→ Passage cité:
....
Cette nouvelle société se définira par une nouvelle façon de produire, de gouverner et d’offrir des services à la population. Le but d’une société est d’apporter à l’individu la satisfaction de ses besoins objectifs, sans porter atteinte à la liberté de chacun de chercher à satisfaire aussi tous ceux de ses désirs qui ne s’opposent pas aux besoins et à la liberté d’autrui.
La mission de l’État est de mettre en place et de gérer les structures qui permettront de protéger les sociétaires, d’assurer la communication entre eux, de favoriser leur mieux-être, leur enrichissement et leur épanouissement personnel selon les critères qu’eux-mêmes auront choisis. Pour le faire, une nouvelle société se réclamera toujours de la démocratie pour tout ce qui fera consensus, mais par-delà la démocratie elle créera un espace libertaire.
Le gouvernement démocratiquement choisi d’une nouvelle société ne prendra que les décisions qui doivent lier nécessairement tous les sociétaires pour que leur but commun soit atteint. Cette mission accomplie; pour tout ce qui n’est pas ainsi essentiel, il laissera le pouvoir de décision aux individus et à des structures organisationnelles auxquelles ceux-ci adhèreront librement.
La société en gestation sera tolérante et permissive. L’État assurera la sécurité et l’ordre public en mettant l’accent sur la prévention et la protection, plutôt que sur le châtiment et la réhabilitation. La résolution des conflits sera immédiate et gratuite, reposant sur une justice d’équité et souvent sur l’arbitrage.
La nouvelle société sera entrepreneuriale, mais garantira à tous un travail et un revenu adéquat. L’État n’y produira pas lui-même des biens et services, mais en assurera la disponibilité et en contrôlera la qualité. Les ressources naturelles y seront exploitées dans l’intérêt commun. Il sera mis fin à leur gaspillage et l’environnement sera protégé, mais une nouvelle société sera essentiellement humaniste. Gaïa y restera au service de l’Homme, non l’inverse.
Dans la société en gestation, la propriété privée est respectée, personne n’est spolié et la richesse n’est pas confisquée, mais les ressources financières globales sont mises en mouvement au profit de l’entrepreneuriat. L’enrichissement passif par la simple accumulation d’intérêts nous a conduit a la situation actuelle ; cette accumulation sera désormais contrecarrée par une inflation contrôlée et une politique fiscale qui taxera le capital plutôt que le revenu ou la consommation.
Dans une nouvelle société, l’éducation repose sur une relation personnalisée entre un enseignant et un apprenant, la santé sur une relation permanente entre l’individu et son médecin, à laquelle interviennent au besoin des spécialistes, mais où le patient est toujours le capitaine du navire. L’État prend en charge le coût des services essentiels, mais par capitation, en respectant le libre choix des utilisateurs de services et en y soumettant la rémunération des fournisseurs.
....
→ Données enregistrées:
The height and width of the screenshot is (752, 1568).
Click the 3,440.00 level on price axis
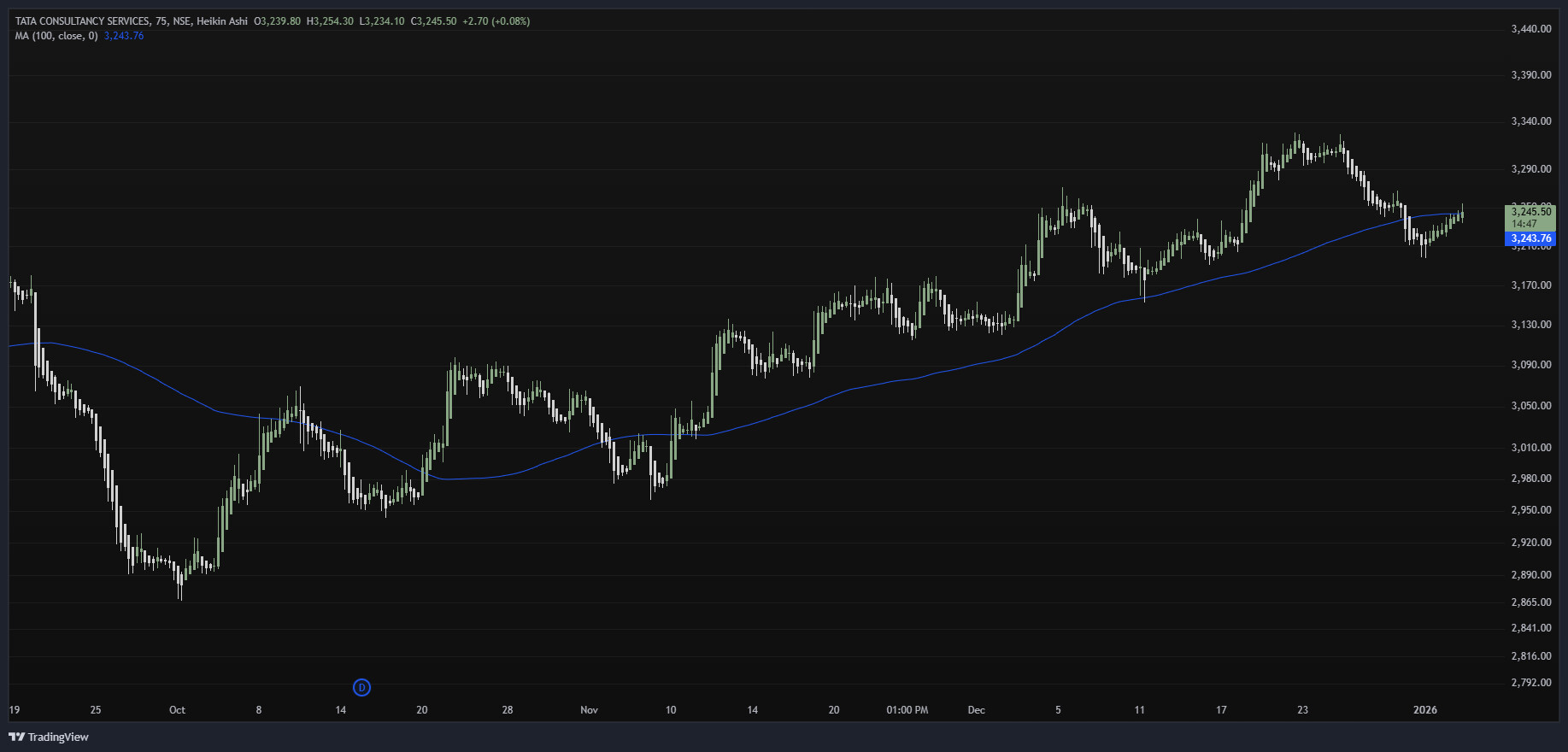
....
Pouvez-vous transcrire mot pour mot le passage sur la nouvelle société, de « La mission de » jusqu'à « ceux-ci adhèreront librement. » inclus ? Les données proviennent d'une source distincte du passage sur la nouvelle société.

La mission de l’État est de mettre en place et de gérer les structures qui permettront de protéger les sociétaires, d’assurer la communication entre eux, de favoriser leur mieux-être, leur enrichissement et leur épanouissement personnel selon les critères qu’eux-mêmes auront choisis. Pour le faire, une nouvelle société se réclamera toujours de la démocratie pour tout ce qui fera consensus, mais par-delà la démocratie elle créera un espace libertaire.
Le gouvernement démocratiquement choisi d’une nouvelle société ne prendra que les décisions qui doivent lier nécessairement tous les sociétaires pour que leur but commun soit atteint. Cette mission accomplie; pour tout ce qui n’est pas ainsi essentiel, il laissera le pouvoir de décision aux individus et à des structures organisationnelles auxquelles ceux-ci adhèreront librement.